**Given instruction:** Copy out the rows from the first one through the line containing "[x=511, y=518]", both included, with every request kept, and shift each coordinate in the answers by adding 143 to it.

----

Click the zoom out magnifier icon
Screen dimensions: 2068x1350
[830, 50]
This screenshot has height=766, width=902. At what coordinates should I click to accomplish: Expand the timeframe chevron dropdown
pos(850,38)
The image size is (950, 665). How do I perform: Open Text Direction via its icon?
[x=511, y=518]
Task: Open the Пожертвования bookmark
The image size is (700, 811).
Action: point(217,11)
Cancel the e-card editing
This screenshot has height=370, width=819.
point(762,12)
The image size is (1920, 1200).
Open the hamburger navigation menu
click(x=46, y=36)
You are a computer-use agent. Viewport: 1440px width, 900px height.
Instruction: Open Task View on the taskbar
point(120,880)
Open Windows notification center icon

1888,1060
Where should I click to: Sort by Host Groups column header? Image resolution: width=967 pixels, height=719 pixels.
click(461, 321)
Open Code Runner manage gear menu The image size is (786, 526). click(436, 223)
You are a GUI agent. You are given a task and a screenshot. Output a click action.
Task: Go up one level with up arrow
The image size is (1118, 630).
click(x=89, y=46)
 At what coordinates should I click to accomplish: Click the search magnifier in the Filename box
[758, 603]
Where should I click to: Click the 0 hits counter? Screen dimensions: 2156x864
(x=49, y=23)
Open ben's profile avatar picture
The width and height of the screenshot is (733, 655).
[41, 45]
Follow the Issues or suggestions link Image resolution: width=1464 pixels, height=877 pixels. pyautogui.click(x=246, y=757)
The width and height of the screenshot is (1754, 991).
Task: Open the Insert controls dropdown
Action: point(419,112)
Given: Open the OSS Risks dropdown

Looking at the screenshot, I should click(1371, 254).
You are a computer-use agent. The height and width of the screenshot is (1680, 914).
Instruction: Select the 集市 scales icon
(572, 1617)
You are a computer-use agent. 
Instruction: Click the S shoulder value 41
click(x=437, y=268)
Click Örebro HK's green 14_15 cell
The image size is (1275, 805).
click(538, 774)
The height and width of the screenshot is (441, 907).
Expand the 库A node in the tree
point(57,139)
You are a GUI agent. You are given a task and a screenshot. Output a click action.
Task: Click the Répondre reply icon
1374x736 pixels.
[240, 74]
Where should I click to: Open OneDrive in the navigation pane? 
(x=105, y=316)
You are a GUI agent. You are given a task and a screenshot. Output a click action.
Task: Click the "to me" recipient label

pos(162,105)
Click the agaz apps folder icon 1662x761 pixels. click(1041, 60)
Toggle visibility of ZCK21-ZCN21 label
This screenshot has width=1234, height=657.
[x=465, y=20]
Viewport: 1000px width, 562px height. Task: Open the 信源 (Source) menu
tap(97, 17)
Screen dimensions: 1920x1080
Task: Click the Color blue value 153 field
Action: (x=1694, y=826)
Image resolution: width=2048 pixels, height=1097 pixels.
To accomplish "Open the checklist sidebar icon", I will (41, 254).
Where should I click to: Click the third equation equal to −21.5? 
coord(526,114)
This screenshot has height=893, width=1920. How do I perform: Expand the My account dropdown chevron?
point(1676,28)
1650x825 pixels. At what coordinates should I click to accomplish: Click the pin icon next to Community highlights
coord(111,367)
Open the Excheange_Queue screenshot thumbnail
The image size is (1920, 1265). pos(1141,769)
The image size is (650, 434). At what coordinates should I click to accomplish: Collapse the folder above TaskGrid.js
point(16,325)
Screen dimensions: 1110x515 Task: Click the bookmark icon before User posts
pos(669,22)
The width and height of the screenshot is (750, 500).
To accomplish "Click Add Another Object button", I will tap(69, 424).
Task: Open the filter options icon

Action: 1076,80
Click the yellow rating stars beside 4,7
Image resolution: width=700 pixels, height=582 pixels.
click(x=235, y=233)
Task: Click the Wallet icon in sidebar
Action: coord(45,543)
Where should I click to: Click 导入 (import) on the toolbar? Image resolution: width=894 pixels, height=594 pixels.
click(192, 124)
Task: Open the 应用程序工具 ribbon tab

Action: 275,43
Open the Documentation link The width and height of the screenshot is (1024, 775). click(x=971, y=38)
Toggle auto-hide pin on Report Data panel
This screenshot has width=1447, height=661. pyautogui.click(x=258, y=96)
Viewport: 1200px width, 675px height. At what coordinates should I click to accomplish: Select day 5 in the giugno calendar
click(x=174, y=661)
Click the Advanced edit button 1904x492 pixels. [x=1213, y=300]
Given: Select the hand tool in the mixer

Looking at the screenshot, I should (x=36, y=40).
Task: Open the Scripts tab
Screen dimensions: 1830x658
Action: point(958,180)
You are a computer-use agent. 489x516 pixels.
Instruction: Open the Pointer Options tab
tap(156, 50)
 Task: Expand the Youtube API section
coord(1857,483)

----

**Solution for this exercise:**
Click the zoom out magnifier icon
Screen dimensions: 2068x1350
[973, 193]
This screenshot has height=766, width=902. At what coordinates should I click to accomplish: Expand the timeframe chevron dropdown
pos(993,181)
The image size is (950, 665). How do I perform: Open Text Direction via its icon?
[x=654, y=661]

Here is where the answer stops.